According to Anne, Bill would call her at all hours of the day and night, and he almost always ended up insulting her. They almost always ended up insulting each other. The last few times, Bill had threatened to come to Girona and kill her. The funny thing, she said, was that she was saving him the trip, although she had hardly any friends left to visit in Seattle. She didn't mention the Algerian, but he must have been there with her, or so I preferred to assume, for my own peace of mind.
After that I had no more news of her.
Several months went by. I moved. I went to live by the sea in a village that has acquired a legendary aura since Juan Marsй wrote about it in the seventies. I was too busy working and dealing with my own problems to do anything about Anne Moore. I think I even got married.
Finally, one day I caught a train, returned to grey Girona, and climbed up to Anne's litde attic room. As I had anticipated, a stranger opened the door. Of course she knew nothing about the previous tenant. Before turning to go I asked if there was a Russian gentleman living in the building, an elderly man, and the stranger said yes, and told me which door to knock at on the second floor.

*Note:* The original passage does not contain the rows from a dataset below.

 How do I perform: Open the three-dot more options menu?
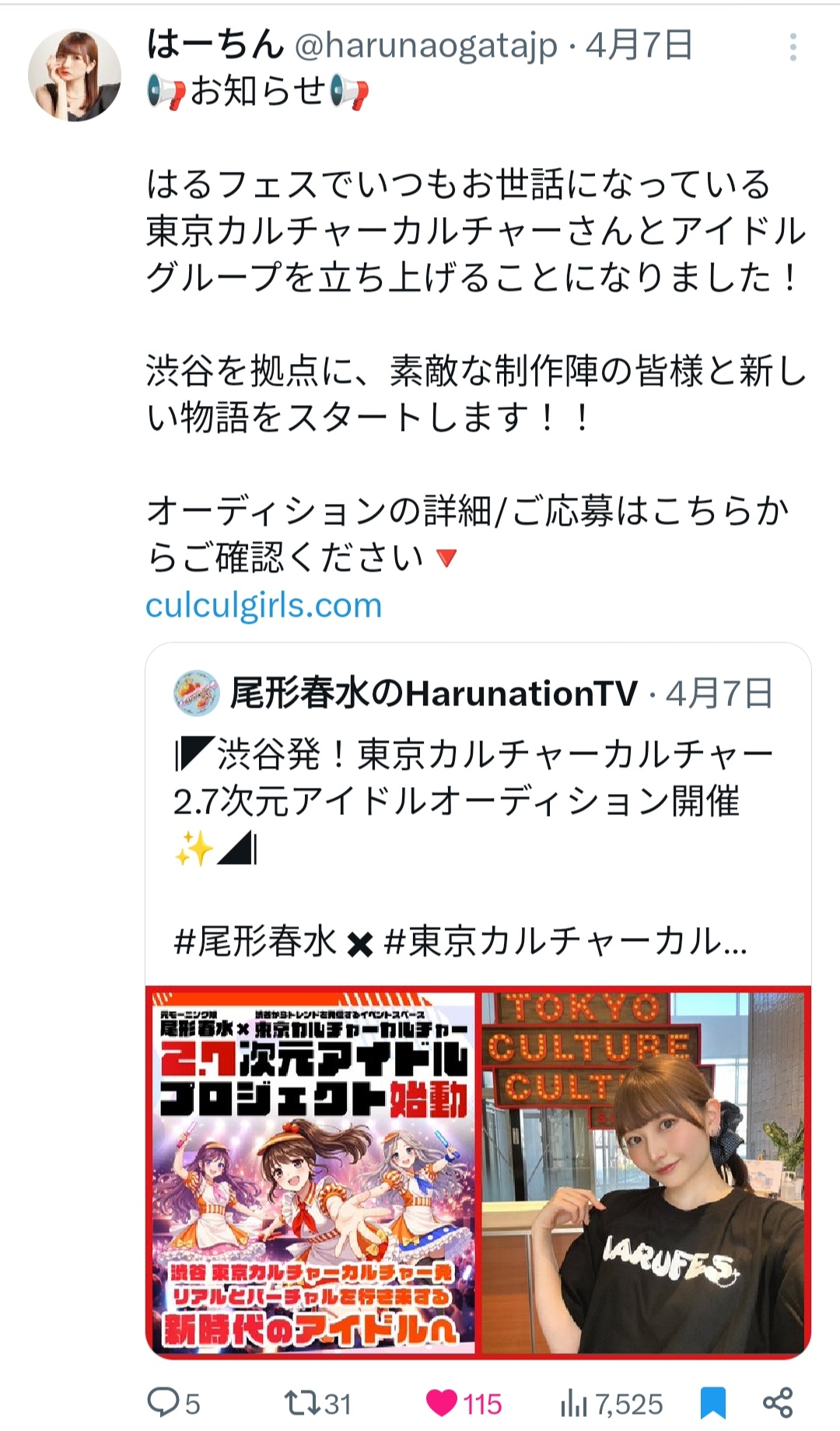[793, 47]
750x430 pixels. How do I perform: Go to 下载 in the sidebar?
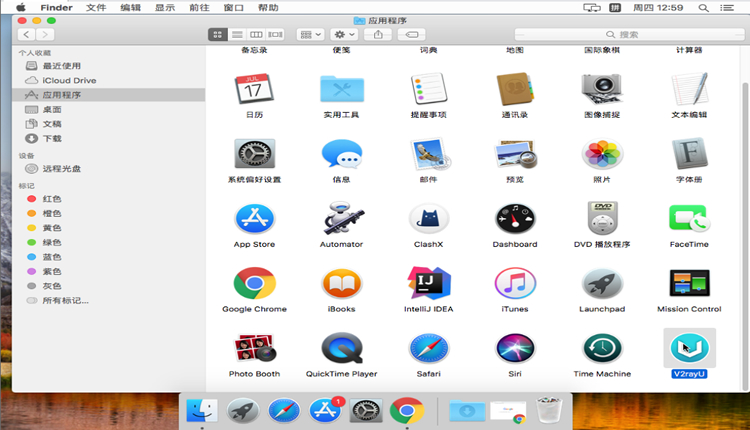click(52, 138)
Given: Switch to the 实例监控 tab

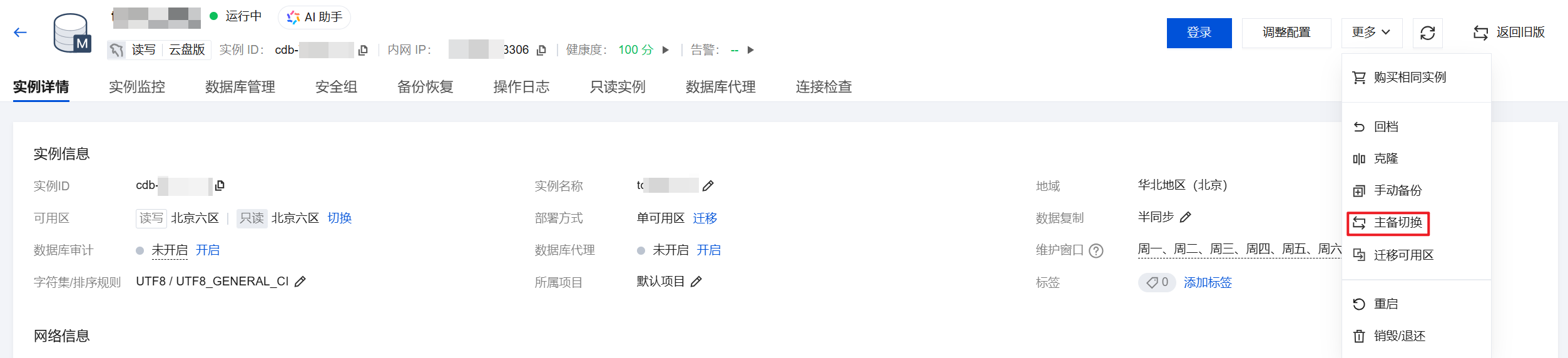Looking at the screenshot, I should coord(137,86).
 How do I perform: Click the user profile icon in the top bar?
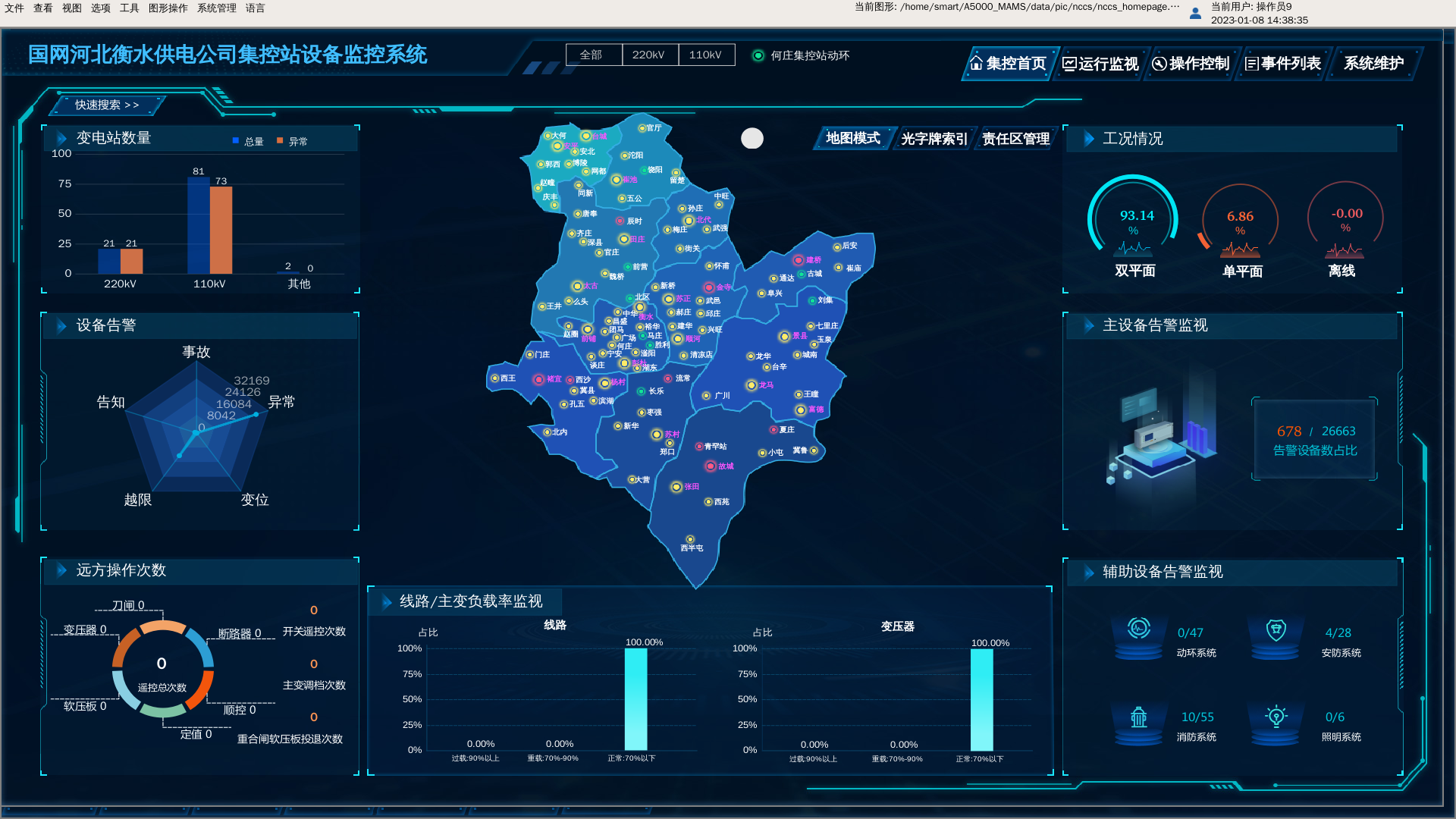(x=1196, y=14)
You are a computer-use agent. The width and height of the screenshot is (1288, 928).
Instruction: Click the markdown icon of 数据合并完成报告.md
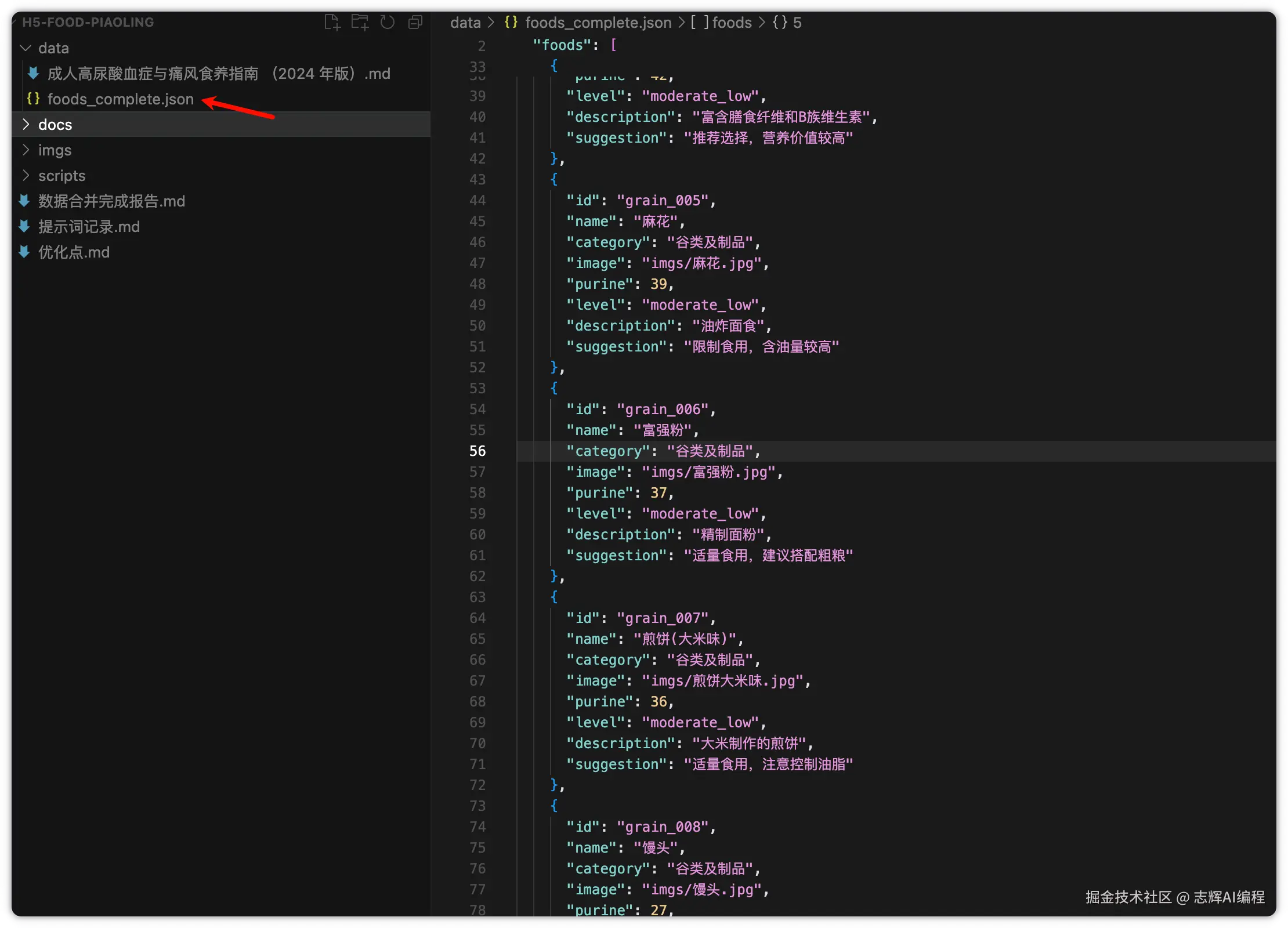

A very old man came to the door, walking with great difficulty and the aid of a spectacular oak stick, which looked a bit like it had been designed for ceremonial occasions or combat. He remembered Anne Moore. In fact he remembered almost all of the twentieth century, but that, he admitted, was beside the point. I explained that I hadn't heard from her in a long time and had come to see if he had any news. Not much news, he said, just a few letters from America, a great country where I would have liked to stay longer. He took the opportunity to tell me briefly about the years he had spent in New York and about his adventures as a croupier in Atlantic City. Then he remembered the letters, made me a cup of tea and went off to look for them. Finally he appeared with three postcards. All from America, he said. I don't know exactly when I realized he was completely mad. It seemed logical, all things considered. It seemed appropriate, so I sat back and waited for the ending.